Deaths of tigers: an association calls for a reform of the regulation of zoos

Melati the tigerCopyright of the image
Pennsylvania

Legend

The Melati tiger was killed last week by her potential mate, Asim, during their first introduction.

British zoos should be subject to a "central licensing" system, a charity dedicated to animals said after the deaths of two tigers last week.

A tiger from the London Zoo was killed by a potential mate and another died after tigers fought in a safari park.

The Born Free Foundation has stated that the zoo licensing rules currently supervised by local authorities have "differences of understanding and application".

The zoo's trade organization said that tiger deaths were not related to licenses.

The Born Free Foundation, which campaigns for the maintenance of wildlife in the wild, says that "significant incidents occur at a disturbing frequency" in zoos.

He said he has recorded 33 incidents since 2016, including the death of eight Humboldt penguins as a result of an "urban fox" attack and a snow leopard escaped, shot after a zookeeper left an open door.

Chris Draper, responsible for animal welfare and captivity, said that "the licensing and inspection of zoos in Britain are currently the responsibility of a large number of local authorities ".

This leaves the law "open to interpretation", he said.

& # 39; Important conservation work & # 39;

The professional body that represents more than 100 zoos and aquariums says it is "saddened to learn of the deaths of two tiger women at two gatherings of its members in recent days".

But the British and Irish Association of Zoos and Aquariums (BIAZA) rejects the call of Born Free in favor of a license amendment, stating that the events should not overshadow the important conservation work undertaken by its members.

"BIAZA Welcomes Robust Zoo Licenses and Approves Recent Actions by Defra [Department for Environment, Food and Rural Affairs] strengthen the zoo licensing process in the UK, "added a spokeswoman.

An endangered Sumatran tiger was killed by a potential mate during his first introduction to London Zoo on February 8th.

The zoo said staff used horns and fire extinguishers to prevent the male tiger, Asim, from killing Melati.
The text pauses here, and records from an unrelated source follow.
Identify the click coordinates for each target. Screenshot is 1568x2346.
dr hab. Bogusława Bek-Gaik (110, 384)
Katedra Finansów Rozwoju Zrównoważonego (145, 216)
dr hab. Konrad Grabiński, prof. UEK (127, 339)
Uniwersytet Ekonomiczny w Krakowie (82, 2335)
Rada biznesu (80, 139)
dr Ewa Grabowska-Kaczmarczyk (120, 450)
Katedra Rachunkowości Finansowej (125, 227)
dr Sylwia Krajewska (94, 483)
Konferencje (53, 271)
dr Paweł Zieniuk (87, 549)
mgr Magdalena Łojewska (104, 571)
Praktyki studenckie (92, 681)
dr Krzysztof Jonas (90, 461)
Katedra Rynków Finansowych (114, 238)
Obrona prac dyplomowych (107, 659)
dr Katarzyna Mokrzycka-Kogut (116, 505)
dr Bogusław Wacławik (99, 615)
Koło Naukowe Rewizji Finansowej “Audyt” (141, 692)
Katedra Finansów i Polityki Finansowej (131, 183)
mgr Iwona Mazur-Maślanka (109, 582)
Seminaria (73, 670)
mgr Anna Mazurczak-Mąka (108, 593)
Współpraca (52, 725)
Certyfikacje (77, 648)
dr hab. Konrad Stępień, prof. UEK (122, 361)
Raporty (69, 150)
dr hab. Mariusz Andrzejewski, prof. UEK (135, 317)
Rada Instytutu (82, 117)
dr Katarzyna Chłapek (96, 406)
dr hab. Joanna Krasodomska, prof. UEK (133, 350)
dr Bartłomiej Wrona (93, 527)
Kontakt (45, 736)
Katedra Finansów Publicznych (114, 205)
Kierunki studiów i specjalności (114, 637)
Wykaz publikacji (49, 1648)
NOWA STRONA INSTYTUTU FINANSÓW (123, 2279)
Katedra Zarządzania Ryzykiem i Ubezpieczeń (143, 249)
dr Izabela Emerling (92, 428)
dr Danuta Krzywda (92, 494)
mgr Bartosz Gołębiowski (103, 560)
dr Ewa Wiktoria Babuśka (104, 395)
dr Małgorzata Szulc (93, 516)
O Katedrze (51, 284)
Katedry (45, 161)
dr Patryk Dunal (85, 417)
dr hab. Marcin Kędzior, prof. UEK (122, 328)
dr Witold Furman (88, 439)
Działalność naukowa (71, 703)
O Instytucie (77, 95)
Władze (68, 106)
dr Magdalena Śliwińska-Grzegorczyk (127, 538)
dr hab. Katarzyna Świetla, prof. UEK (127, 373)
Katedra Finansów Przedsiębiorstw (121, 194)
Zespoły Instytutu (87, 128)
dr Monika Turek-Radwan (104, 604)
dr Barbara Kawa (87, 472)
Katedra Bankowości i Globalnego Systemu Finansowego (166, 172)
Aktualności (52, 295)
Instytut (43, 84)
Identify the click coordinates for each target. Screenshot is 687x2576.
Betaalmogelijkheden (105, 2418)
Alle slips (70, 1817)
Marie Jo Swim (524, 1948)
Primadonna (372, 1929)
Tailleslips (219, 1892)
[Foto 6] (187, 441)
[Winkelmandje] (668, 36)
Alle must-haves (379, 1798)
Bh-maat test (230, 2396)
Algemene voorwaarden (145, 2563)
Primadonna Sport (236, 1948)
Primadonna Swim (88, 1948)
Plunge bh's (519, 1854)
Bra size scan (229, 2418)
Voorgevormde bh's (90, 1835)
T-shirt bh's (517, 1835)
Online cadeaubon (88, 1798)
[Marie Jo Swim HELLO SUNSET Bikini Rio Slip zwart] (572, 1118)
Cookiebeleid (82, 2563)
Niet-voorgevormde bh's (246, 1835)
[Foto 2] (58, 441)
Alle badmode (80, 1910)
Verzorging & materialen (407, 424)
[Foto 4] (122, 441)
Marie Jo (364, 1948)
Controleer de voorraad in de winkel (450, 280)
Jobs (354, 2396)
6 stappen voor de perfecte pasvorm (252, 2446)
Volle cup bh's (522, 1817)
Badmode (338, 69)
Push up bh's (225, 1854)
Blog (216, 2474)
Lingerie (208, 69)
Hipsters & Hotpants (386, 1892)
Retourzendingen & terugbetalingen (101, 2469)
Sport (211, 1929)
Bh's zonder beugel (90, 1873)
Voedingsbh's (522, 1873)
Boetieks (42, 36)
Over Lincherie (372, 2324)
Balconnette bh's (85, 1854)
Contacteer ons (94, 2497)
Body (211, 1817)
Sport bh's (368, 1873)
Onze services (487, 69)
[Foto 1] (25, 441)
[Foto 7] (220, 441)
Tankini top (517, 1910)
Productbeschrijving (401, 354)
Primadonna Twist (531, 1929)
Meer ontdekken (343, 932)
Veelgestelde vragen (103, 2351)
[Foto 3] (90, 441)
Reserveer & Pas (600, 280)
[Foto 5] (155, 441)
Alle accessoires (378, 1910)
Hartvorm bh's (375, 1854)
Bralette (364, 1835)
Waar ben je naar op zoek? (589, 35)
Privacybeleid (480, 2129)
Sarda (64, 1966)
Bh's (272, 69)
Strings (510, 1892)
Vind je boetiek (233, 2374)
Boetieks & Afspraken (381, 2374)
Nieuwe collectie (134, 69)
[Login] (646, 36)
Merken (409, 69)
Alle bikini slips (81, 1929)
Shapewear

However, despite the efforts of veterinarians, 10-year-old Melati died.

Copyright of the image
Longleat

Legend

The 13-year-old Shouri Tiger had been living in the park since 2006.

On Monday, a rare tiger of love died during a fight with two other tigers at Longleat Safari and Adventure Park in Wiltshire.

According to the park, Shouri, a 13-year-old woman, was killed after gaining access to an enclosure where two other tigers, Red and Yana, were being held. A fight took place between the three animals.

The park said that a full investigation was under way to determine the exact circumstances surrounding "this terribly sad event".

It is thought that there are only 300 Sumatran tigers and 540 wild tigers left in the wild.

Defra has been contacted for comments but has not yet responded.